(Stored items)
---------------

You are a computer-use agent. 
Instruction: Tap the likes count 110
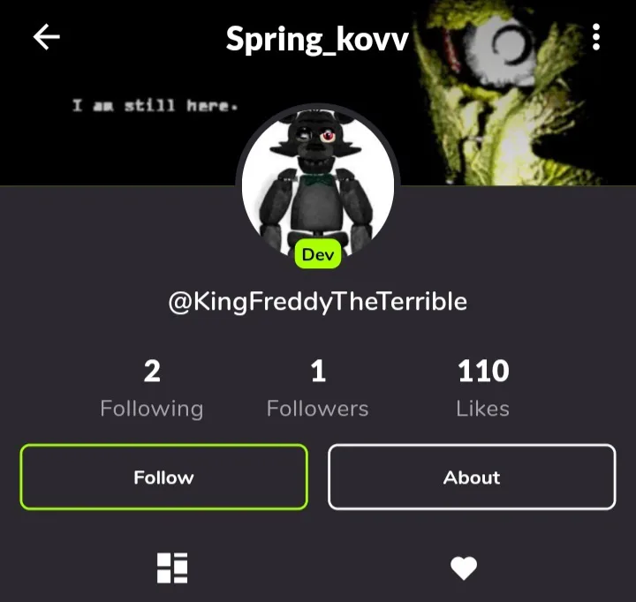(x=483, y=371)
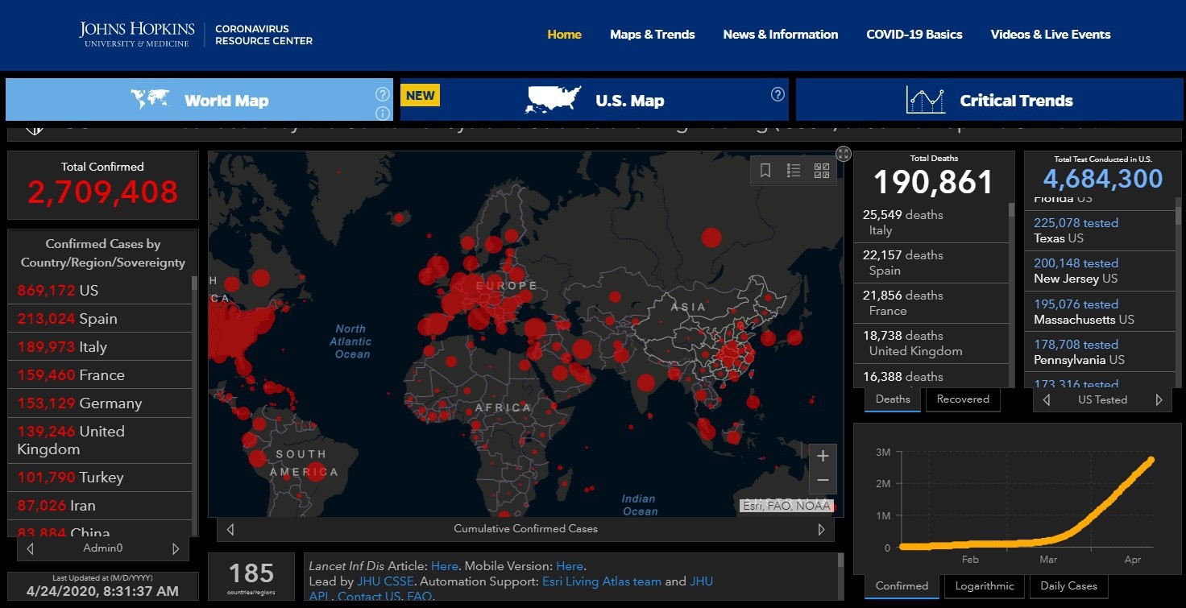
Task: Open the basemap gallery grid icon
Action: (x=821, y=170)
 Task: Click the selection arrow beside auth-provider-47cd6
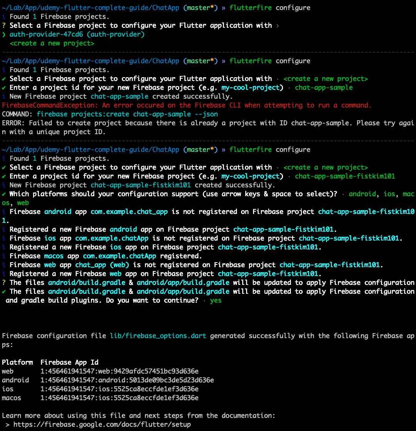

---------------

:: Instructions for the task ::
Repeat the lines above precisely and skip every picture.

:: Solved problem ::
You are a computer-use agent. 
Instruction: Tap the likes count 110
(x=483, y=371)
Task: Open the basemap gallery grid icon
Action: (x=821, y=170)
 Task: Click the selection arrow beside auth-provider-47cd6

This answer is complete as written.